México respalda renovar el T-MEC, pero pide cambios clave
Por Juan Pablo Ojeda
El gobierno mexicano presentó este lunes los resultados de la consulta pública nacional sobre la revisión del Tratado entre México, Estados Unidos y Canadá (T-MEC), un ejercicio que involucró a 30 sectores económicos en los 32 estados del país. El balance fue claro: 78.5% de los participantes se pronunció a favor de renovar el acuerdo, aunque con modificaciones que respondan a las nuevas condiciones del comercio internacional.
El anuncio fue realizado por el secretario de Economía, Marcelo Ebrard, quien explicó que se trata del proceso de consulta más amplio que México ha realizado en torno a un tratado comercial. Los resultados, señaló, servirán como base para la posición del país en la próxima revisión del acuerdo con Estados Unidos y Canadá.
Ebrard adelantó que las primeras conversaciones girarán en torno a tres ejes estratégicos. El primero es la reducción de la dependencia de importaciones externas mediante el fortalecimiento de la producción regional. La propuesta busca identificar qué bienes pueden fabricarse dentro de América del Norte y establecer plazos realistas para consolidar esas cadenas productivas.

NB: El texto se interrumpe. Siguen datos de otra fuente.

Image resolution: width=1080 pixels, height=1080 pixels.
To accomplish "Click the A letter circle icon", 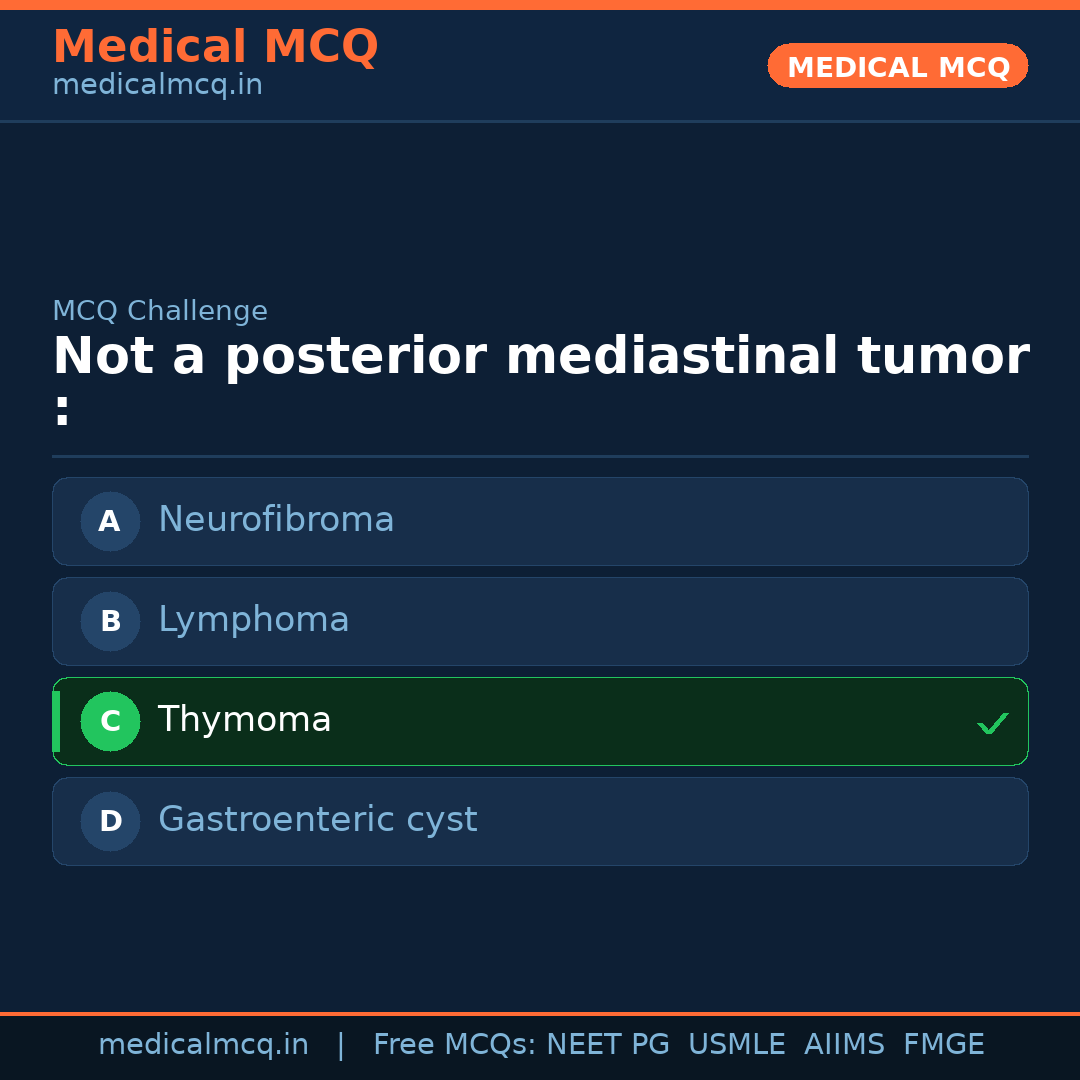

El secretario puso como ejemplo el desarrollo de la industria automotriz en México, que durante décadas ha consolidado una integración profunda con Estados Unidos. Actualmente, el país abastece cerca del 40% del mercado estadounidense de autopartes, un liderazgo que, recordó, tomó años construir. En ese sentido, consideró que sectores como la electrónica podrían seguir un camino similar si existe inversión sostenida y cooperación regional.
El segundo punto clave de la negociación será la actualización de las reglas de origen. Ebrard explicó que el objetivo es modernizar estos criterios para que América del Norte pueda competir con otras regiones del mundo sin provocar distorsiones económicas mayores. Describió esta tarea como una “operación con láser y microscopio”, en la que cualquier ajuste debe realizarse con precisión para evitar efectos negativos en las cadenas productivas.
El tercer eje será la seguridad económica regional. En un contexto internacional marcado por tensiones geopolíticas y reconfiguración de cadenas de suministro, México busca identificar qué sectores estratégicos deben fortalecerse dentro de la región para reducir vulnerabilidades frente a mercados externos.
Durante su presentación, el secretario también criticó las medidas unilaterales que, a juicio de México, contradicen el espíritu del tratado. Como ejemplo, mencionó el arancel del 50% que Washington mantiene sobre el acero y el aluminio mexicanos mediante la llamada Sección 232. Según Ebrard, esta medida resulta contradictoria debido a que Estados Unidos mantiene un superávit comercial con México en esos productos.
Más allá de las diferencias, el funcionario subrayó que ninguno de los tres países puede darse el lujo de debilitar el acuerdo. Desde la entrada en vigor del Tratado de Libre Comercio de América del Norte (TLCAN) en 1994, el comercio regional se ha multiplicado casi cinco veces. En 2024, el intercambio trilateral alcanzó un promedio de 2,562 millones de dólares diarios, una cifra que refleja el grado de integración económica entre los tres países.
De acuerdo con los datos presentados, alrededor de 56.2 millones de empleos en América del Norte dependen directamente de ese flujo comercial. Además, cerca del 40% del valor de las exportaciones mexicanas hacia Estados Unidos incluye insumos producidos en territorio estadounidense, lo que demuestra el carácter compartido de la producción regional.
El contexto político también influye en la revisión del acuerdo. El presidente de Estados Unidos, Donald Trump, ha intensificado su discurso sobre seguridad regional y presión económica, incluso con iniciativas como la coalición militar denominada “Escudo de las Américas”. En paralelo, Washington ha impulsado estrategias para reducir la dependencia comercial de China.
Ebrard señaló que México no contempla restricciones directas a la inversión asiática, pero reconoció que la región debe analizar qué productos estratégicos conviene producir localmente en lugar de depender de importaciones provenientes de Asia. En las consultas realizadas, explicó, se percibió una creciente preocupación del sector productivo por la incertidumbre comercial.
El proceso formal de revisión del T-MEC comenzará en los próximos días. Posteriormente, México sostendrá conversaciones bilaterales con Canadá en mayo, encuentros que el propio Ebrard encabezará por instrucciones de la presidenta Claudia Sheinbaum.
Para el gobierno mexicano, el objetivo es claro: preservar el acuerdo como base de la integración económica regional, pero adaptarlo a un entorno global más competitivo y complejo. La apuesta es fortalecer la producción en América del Norte sin cerrar la puerta a la diversificación comercial con otras regiones del mundo.